____ ФРАГМЕНТ ТЕКСТА

Вот через такие только им увиденные детали, нащупывая неразрывность связи с людьми ушедших эпох, он и самого себя ощущал частицей общего потока истории. Этот, я бы сказал, оживотворенный историзм был для Эйдельмана не только методом познания прошлого и повествования о нем, но и свойством личного мирочувствования, способом собственной ориентации в современном мире. Ощущение себя участником продолжающейся в современности истории во многом объясняет, между прочим, и глубинные основания публицистичности творчества Эйдельмана, и его брутального вторжения в историческую публицистику уже в последние, «перестроечные» годы.
Это помогало ему как историку и писателю само прошлое постигать, говоря пушкинскими словами, «домашним образом» — «вживаться» в эпоху, «изнутри» проникаться сознанием и настроениями реальных исторических персонажей, зная о них все, что только можно было знать, и предугадывая их поступки в разных жизненных ситуациях. Казалось, он чувствовал себя как бы «накоротке» с ними, их современником и добрым приятелем, никогда, впрочем, не переходя грани «амикошонского», фамильярного обхождения с историческими деятелями прошлого.
В этом отношении Эйдельман, видимо, имел нечто общее с Ю. Н. Тыняновым — ученым и писателем, который, по воспоминаниям знавших его, был в высокой мере наделен редчайшей способностью перевоплощаться в реальные исторические фигуры XIX в., составлявшие предмет его научных и литературных интересов, с истинно художнической, почти гениальной проницательностью угадывать и воспроизводить устно и на страницах своих книг их духовный и даже физический облик. (Вообще следовало бы поставить вопрос более широко: отражение в творческой практике Эйдельмана наследия Тынянова; Эйдельман и тыняновские традиции в нашей культуре — это, несомненно, самостоятельная тема, которая заслуживала бы специального рассмотрения[30].)

________
____ ДАННЫЕ

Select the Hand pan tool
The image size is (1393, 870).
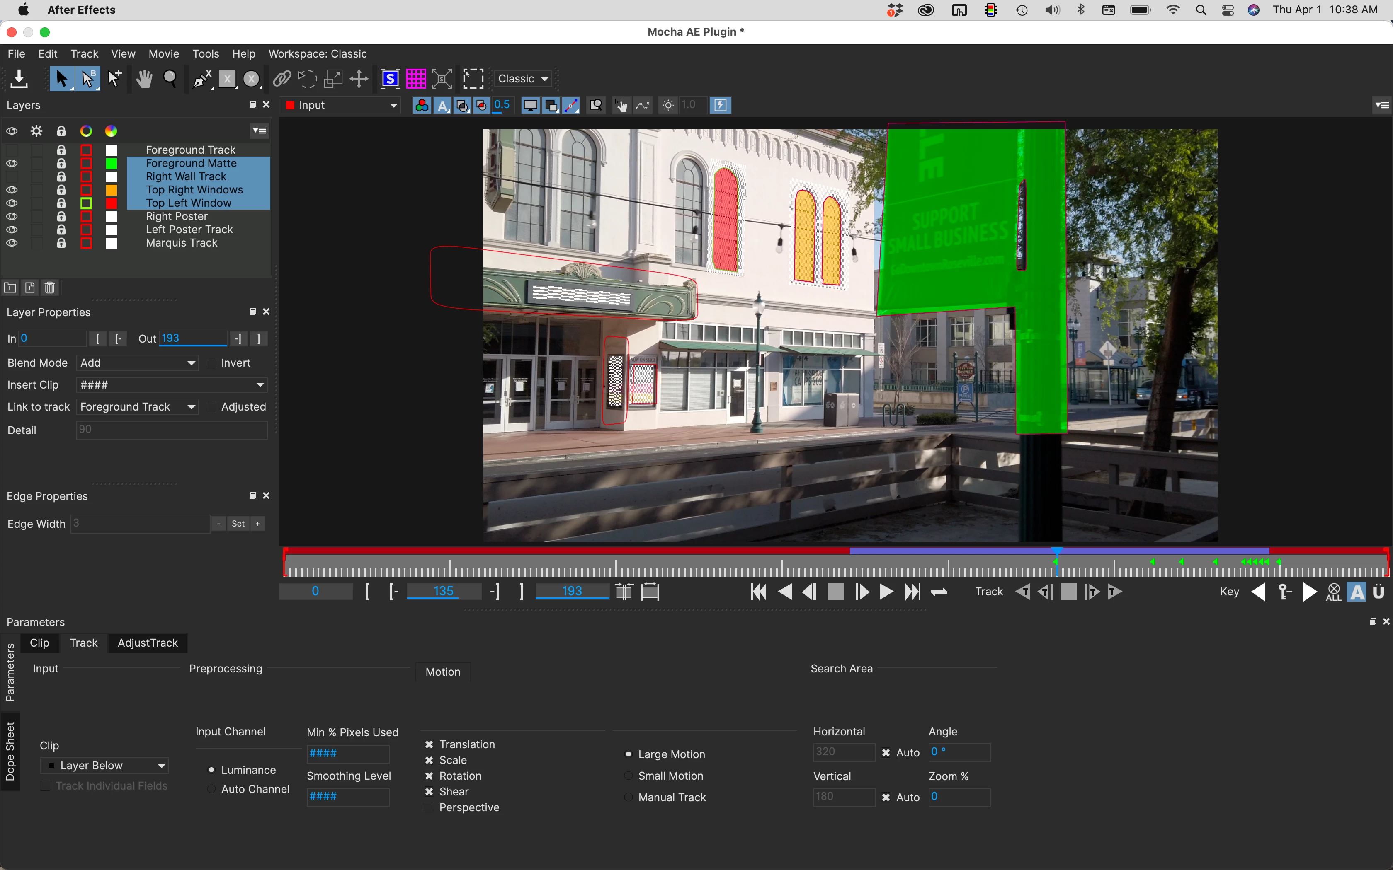coord(144,79)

________

ЗАДАНИЯ:
1. Перескажите фрагмент об Эйдельмане в двух предложениях.
2. Измените отрывок фрагмента об Эйдельмане от слов «Это помогало ему» вплоть до слов «историческими деятелями прошлого.», поставив «близким другом» вместо «добрым приятелем».
Строки для работы здесь не понадобятся.

ОТВЕТЫ ПО ЗАДАНИЯМ:
1. Через замеченные только им детали Эйдельман ощущал неразрывную связь с людьми ушедших эпох и самого себя считал частицей общего потока истории, что было для него и методом познания прошлого, и способом ориентации в современном мире. Это помогало ему «вживаться» в эпоху и «изнутри» проникаться сознанием исторических персонажей, и в этом он, видимо, имел нечто общее с Ю. Н. Тыняновым, умевшим перевоплощаться в реальные исторические фигуры XIX в.

2.
Это помогало ему как историку и писателю само прошлое постигать, говоря пушкинскими словами, «домашним образом» — «вживаться» в эпоху, «изнутри» проникаться сознанием и настроениями реальных исторических персонажей, зная о них все, что только можно было знать, и предугадывая их поступки в разных жизненных ситуациях. Казалось, он чувствовал себя как бы «накоротке» с ними, их современником и близким другом, никогда, впрочем, не переходя грани «амикошонского», фамильярного обхождения с историческими деятелями прошлого.